Listed entries -
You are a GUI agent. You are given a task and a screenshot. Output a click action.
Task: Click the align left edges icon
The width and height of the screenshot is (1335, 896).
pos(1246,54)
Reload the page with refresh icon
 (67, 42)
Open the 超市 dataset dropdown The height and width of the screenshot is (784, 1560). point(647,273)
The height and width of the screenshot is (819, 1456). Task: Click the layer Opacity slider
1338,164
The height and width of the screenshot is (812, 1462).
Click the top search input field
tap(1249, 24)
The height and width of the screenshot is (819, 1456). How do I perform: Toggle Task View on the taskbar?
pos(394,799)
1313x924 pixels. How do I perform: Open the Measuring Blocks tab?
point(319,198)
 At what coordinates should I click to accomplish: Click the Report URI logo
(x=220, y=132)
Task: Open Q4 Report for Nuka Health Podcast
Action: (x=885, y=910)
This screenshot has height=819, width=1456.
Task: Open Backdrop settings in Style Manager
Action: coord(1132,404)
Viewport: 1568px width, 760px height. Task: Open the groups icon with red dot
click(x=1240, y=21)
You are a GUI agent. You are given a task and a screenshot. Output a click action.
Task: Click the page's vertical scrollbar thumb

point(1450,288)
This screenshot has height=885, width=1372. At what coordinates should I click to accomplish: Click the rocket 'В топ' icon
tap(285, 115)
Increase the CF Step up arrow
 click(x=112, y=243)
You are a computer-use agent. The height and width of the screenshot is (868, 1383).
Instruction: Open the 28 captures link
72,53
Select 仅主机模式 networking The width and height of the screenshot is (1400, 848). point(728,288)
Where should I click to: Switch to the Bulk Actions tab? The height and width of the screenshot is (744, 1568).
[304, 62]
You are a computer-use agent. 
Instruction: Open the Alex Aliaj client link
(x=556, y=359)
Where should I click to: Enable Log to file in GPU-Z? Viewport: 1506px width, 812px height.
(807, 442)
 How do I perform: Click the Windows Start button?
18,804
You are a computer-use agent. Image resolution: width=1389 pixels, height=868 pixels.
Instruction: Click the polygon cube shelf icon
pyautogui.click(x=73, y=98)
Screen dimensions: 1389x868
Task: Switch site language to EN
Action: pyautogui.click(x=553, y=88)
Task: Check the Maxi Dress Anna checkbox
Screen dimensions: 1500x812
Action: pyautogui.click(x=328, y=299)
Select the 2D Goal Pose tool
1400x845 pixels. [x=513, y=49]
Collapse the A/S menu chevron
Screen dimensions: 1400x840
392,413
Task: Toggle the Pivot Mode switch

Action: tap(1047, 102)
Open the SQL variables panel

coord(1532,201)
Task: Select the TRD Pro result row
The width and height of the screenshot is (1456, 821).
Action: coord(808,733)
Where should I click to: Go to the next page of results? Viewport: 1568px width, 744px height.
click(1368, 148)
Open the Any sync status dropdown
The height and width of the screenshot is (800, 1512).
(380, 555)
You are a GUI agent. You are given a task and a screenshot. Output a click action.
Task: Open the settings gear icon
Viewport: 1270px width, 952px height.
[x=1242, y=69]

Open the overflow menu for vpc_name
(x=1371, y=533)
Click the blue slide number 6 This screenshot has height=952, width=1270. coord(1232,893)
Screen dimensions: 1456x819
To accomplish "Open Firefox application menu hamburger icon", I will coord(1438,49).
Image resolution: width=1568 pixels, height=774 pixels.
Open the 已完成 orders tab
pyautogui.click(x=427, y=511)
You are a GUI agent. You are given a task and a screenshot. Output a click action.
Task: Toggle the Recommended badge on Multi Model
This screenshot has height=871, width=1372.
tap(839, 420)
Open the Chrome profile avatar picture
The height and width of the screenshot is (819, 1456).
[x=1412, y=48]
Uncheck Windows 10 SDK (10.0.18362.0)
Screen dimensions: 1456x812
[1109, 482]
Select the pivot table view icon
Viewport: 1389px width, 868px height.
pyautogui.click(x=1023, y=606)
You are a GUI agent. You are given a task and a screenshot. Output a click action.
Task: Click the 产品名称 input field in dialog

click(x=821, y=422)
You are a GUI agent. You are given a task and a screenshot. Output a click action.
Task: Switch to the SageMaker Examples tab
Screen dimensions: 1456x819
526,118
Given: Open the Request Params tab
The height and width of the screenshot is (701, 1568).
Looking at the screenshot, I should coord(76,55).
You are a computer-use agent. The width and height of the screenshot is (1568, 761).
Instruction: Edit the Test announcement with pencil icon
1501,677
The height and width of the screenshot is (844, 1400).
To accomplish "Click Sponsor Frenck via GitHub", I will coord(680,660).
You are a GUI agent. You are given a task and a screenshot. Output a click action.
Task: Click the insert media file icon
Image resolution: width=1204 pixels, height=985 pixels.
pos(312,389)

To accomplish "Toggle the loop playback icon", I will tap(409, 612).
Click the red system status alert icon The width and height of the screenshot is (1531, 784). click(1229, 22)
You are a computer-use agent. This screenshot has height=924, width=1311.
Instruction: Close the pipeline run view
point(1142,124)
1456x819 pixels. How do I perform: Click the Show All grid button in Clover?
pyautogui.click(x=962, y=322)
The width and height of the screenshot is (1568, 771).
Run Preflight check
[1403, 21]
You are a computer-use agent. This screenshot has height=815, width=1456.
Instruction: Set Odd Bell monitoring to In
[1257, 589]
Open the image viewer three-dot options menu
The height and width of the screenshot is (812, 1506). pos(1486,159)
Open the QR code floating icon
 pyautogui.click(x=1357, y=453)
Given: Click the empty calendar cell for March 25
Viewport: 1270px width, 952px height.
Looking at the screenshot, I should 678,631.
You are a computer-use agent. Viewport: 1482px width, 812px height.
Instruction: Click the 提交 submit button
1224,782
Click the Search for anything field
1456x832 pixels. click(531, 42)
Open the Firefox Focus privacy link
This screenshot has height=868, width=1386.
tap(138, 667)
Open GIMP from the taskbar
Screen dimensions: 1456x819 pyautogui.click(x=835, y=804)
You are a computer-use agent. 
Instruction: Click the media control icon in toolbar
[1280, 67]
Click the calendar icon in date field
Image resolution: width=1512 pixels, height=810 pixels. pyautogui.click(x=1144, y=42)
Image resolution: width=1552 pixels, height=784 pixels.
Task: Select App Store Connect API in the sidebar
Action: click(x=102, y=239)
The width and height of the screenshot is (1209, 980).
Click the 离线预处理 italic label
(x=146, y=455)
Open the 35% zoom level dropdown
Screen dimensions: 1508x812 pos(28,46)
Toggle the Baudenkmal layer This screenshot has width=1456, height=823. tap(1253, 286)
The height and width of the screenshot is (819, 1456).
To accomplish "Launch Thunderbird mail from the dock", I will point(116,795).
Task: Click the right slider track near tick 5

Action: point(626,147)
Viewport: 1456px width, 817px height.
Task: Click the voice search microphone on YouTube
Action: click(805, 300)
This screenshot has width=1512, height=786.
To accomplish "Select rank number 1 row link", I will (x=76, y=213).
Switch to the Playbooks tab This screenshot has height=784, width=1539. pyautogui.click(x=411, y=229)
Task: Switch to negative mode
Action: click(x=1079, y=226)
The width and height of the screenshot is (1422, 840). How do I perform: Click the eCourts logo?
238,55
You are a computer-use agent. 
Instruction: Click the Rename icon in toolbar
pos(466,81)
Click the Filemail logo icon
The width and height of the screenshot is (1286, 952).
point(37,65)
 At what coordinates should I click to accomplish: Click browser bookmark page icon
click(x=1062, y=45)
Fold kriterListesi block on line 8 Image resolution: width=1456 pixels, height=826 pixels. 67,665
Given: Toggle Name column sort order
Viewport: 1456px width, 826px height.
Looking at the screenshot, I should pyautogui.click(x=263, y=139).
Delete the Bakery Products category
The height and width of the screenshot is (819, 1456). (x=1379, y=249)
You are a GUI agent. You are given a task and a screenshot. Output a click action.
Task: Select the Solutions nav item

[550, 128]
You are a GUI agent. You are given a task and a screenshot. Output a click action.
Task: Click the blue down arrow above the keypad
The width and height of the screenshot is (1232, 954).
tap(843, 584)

Exercise aim -
Your answer should consist solely of the lines above from the line with "Instruction: Click the polygon" to the line with "Image resolution: width=1568", both included, reproduced exactly.

Answer to the problem -
Instruction: Click the polygon cube shelf icon
pyautogui.click(x=73, y=98)
Screen dimensions: 1389x868
Task: Switch site language to EN
Action: pyautogui.click(x=553, y=88)
Task: Check the Maxi Dress Anna checkbox
Screen dimensions: 1500x812
Action: pyautogui.click(x=328, y=299)
Select the 2D Goal Pose tool
1400x845 pixels. [x=513, y=49]
Collapse the A/S menu chevron
Screen dimensions: 1400x840
392,413
Task: Toggle the Pivot Mode switch

Action: tap(1047, 102)
Open the SQL variables panel

coord(1532,201)
Task: Select the TRD Pro result row
The width and height of the screenshot is (1456, 821).
Action: coord(808,733)
Where should I click to: Go to the next page of results? Viewport: 1568px width, 744px height.
click(1368, 148)
Open the Any sync status dropdown
The height and width of the screenshot is (800, 1512).
(380, 555)
You are a GUI agent. You are given a task and a screenshot. Output a click action.
Task: Open the settings gear icon
Viewport: 1270px width, 952px height.
[x=1242, y=69]

Open the overflow menu for vpc_name
(x=1371, y=533)
Click the blue slide number 6 This screenshot has height=952, width=1270. coord(1232,893)
Screen dimensions: 1456x819
To accomplish "Open Firefox application menu hamburger icon", I will coord(1438,49).
Image resolution: width=1568 pixels, height=774 pixels.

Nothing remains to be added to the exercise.